Invitations to join Phi Lambda Phi sorority went out during the first semester of my high school freshman year. I was thirteen. I stared at the card and sighed. The tomboy in me revolted but I knew my mother wanted me to join.
I called my friend Susie (not her real name.) “Did you get yours?” I asked.
“Not yet,” she said.
The next day, I sat next to her in English and showed her my invitation.
“My mother says I probably won’t get one,” she said.
I never dreaming she would not be asked and kept hoping her invite would arrive soon. When it didn’t, I felt shocked and sad and powerless. I thought of all the things we probably wouldn’t be doing together any more.
My mother and her friend’s had asked tall, stately Emily Rothschild to lead their daughters through the labyrinth of their coming of age years. They chose Emily because she represented all they wanted us to become; well mannered, elegant and skilled in the ways of society. She was an older lady, mid thirties. She dressed like the cover of VOGUE and showed off her beautiful profile by parting her sleek, black hair in the middle and combing it back into a bun at the nape of her neck.
She and her husband Louis loved children but had none of their own. They spent much of their time in Kansas City where he owned a ladies clothing store or hobnobbing with friends in Washington DC .

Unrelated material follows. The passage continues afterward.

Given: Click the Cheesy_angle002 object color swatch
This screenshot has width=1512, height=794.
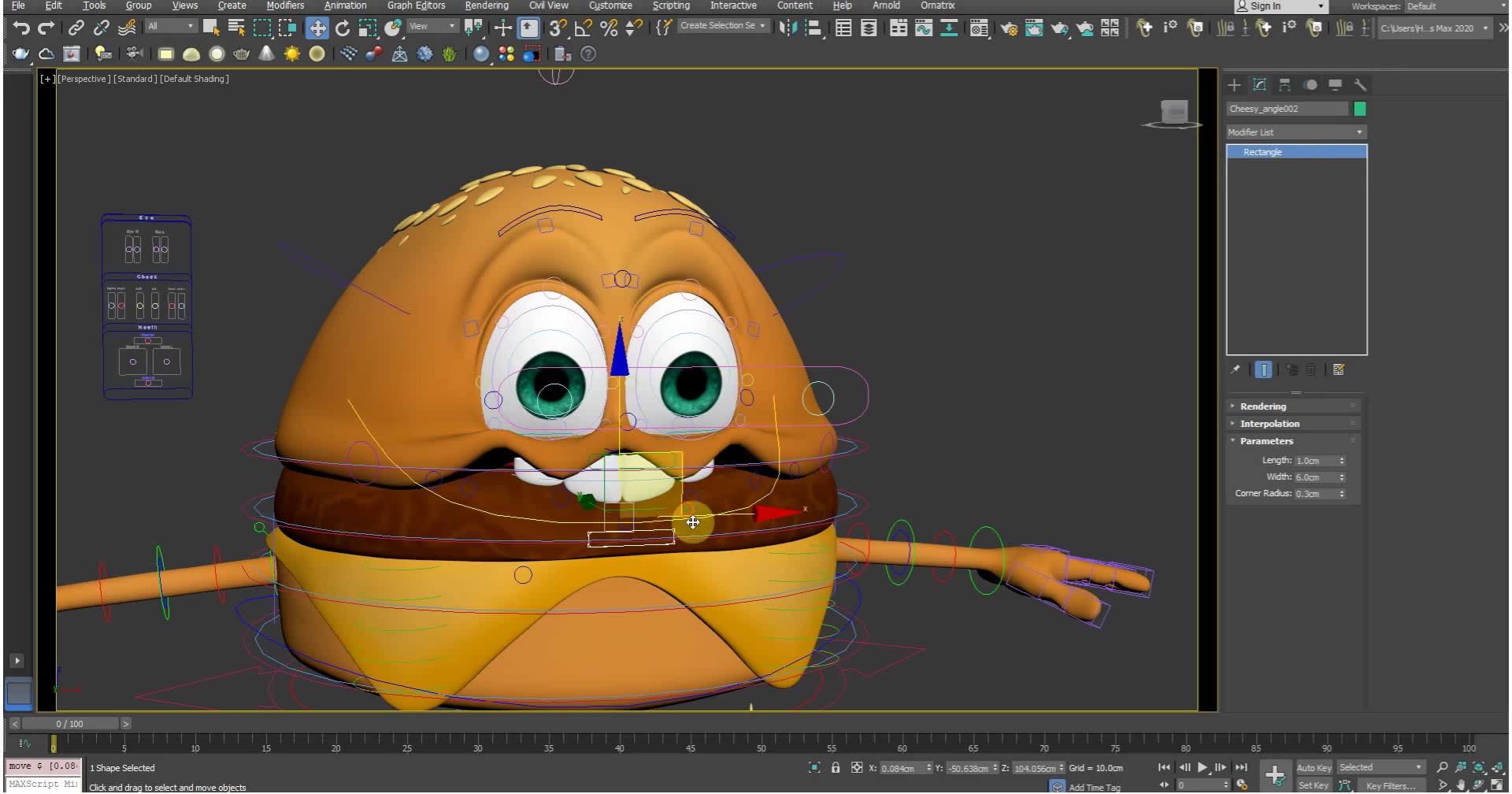Looking at the screenshot, I should pyautogui.click(x=1359, y=109).
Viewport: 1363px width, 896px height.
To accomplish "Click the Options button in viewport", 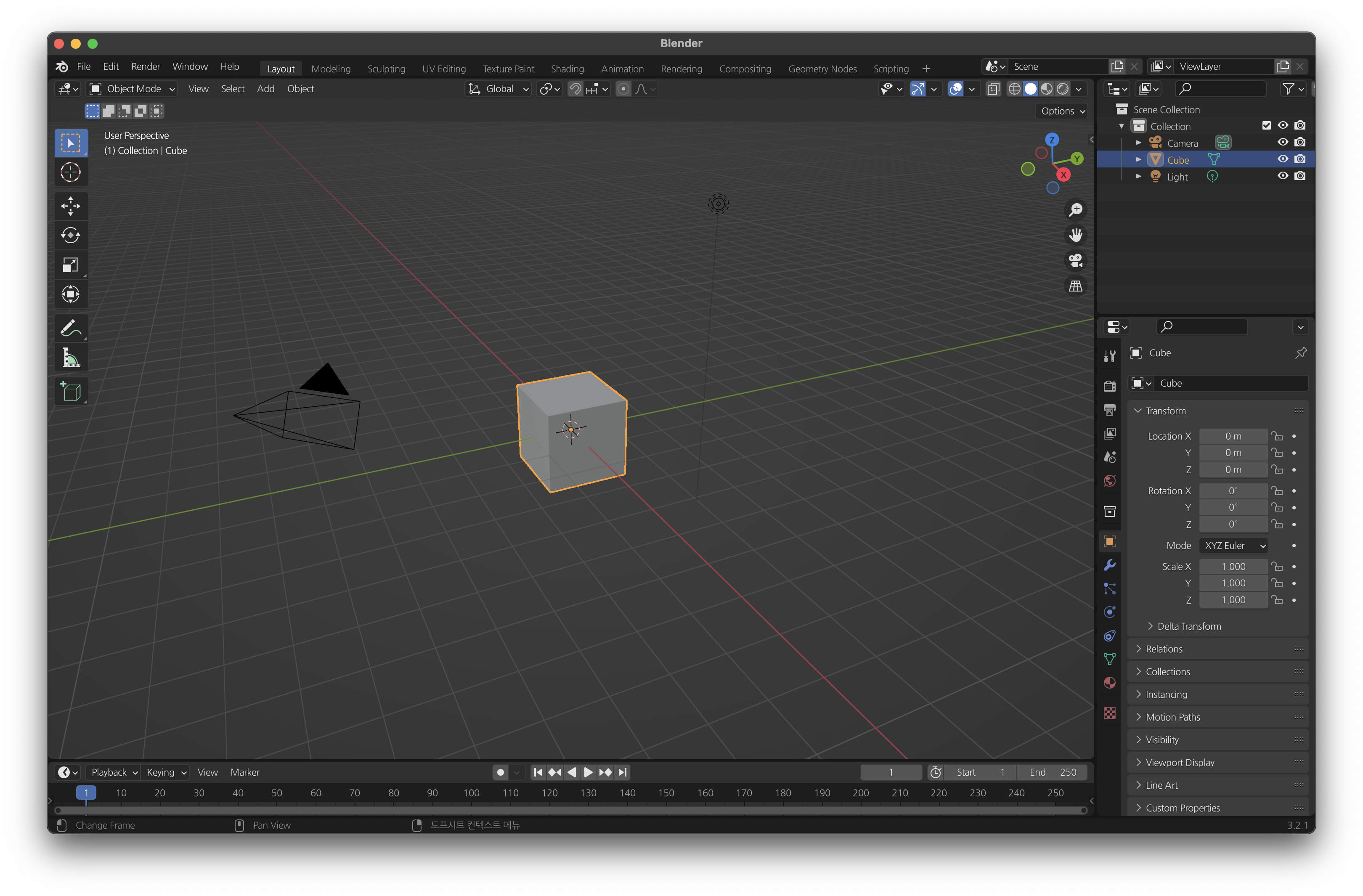I will click(x=1062, y=111).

Most of the girls attended Sunset Hill, a private girl’s school. Some of the sons of my parent’s friends went to Pembroke Country Day and they loosely formed their own fraternity, Alpha Gam. The rest of us went to Southwest High, a public school where the rich and not so rich white kids rubbed elbows in the crowded halls and noisy classrooms.
The girls in my sorority and the boys in Alpha Gam ranged in age from thirteen to eighteen. Most of us had known each other since babyhood and attended B’nai Jehuda Sunday School together. We took turns having the meetings at our homes and met every other Sunday afternoon. No one objected when the boys crashed our meetings.
Girls at Southwest were encouraged to join a school literary society. I received an invitation to Thalian, ranked by my peers as third best behind Sopho and Sesame. I wondered about that but blew it off because I spent most of my after school time swimming or playing field hockey.
Inevitably, I became more engaged with my sorority friends and saw less of Susie. We had a couple of classes together but my weekends were filled with sorority and fraternity activities. Still, as time went by, I began to hear some startling facts.
Sunset Hill School only allowed two Jewish girls per class. All eight of those Jewish high school girls were in my sorority.
Pembroke also had a quota and the Jewish boys that went to school there were in Alpha Gam.
Some of my good friends from grade school had joined ‘gentile’ sororities.
And those literary societies? They were segregated too. In 1941, Thalian was the only one that accepted Jews.
Eventually I came to realize that other Jewish sororities existed, populated by girls I knew only casually or didn’t know at all.
Our parents tried to insulate us from anti-Semitism. Jews were banned from most country clubs in town so our parents belonged to Oakwood, formed by Kansas City Jews of German decent.
At Phi Lambda Phi, we heard about the tony Christmas Tea Dance but none of us were invited. We spoke of it little and pretended not to care because our parents gave us our own Christmas party at Oakwood.
Meanwhile, Emily Rothschild kept our sorority running smoothly. We had an active social life with lots of get-togethers and parties. In my senior year, one of Southwest’s most popular football heroes asked me to the prom. Though flattered, I refused because by then, I had begun to date someone else.
Twenty years later, anti-Semitism still raged in Kansas City. Jewish women were not welcome in The Junior League. In 1954, “Clara Hockaday, a prominent socialite Kansas City Matron founded The Jewel Ball, an annual debutante affair that raised money to benefit The Nelson Atkins Museum of Art.” It was common knowledge that no more that two Jewish girls per year would receive.a ‘coveted’ invitation, though that is no longer the case. Still, as columnist Hearne Christopher noted: Society can make for a cruel mistress.
There are signs that prejudice against Jews has faded. A few now belong to previously restricted country clubs and some country clubs in Kansas City are fully integrated. Oakwood has attempted to acquire a more diverse membership but still remains essentially Jewish.
Recently, FOX News aired comments by an anti Semitic fringe Senate candidate that urged “white people to unite and take our country back.”
“History has shown that wherever anti-Semitism has gone unchecked, the persecution of others has been present or not far behind. Defeating anti-Semitism must be a cause of great importance not only for Jews, but for all people who value humanity and justice….”
—U.S. Department of State, Contemporary Global Anti-Semitism Report, March 13, 2008
During the Eisenhower administration, Louis Rothschild was appointed Under Secretary of Transportation.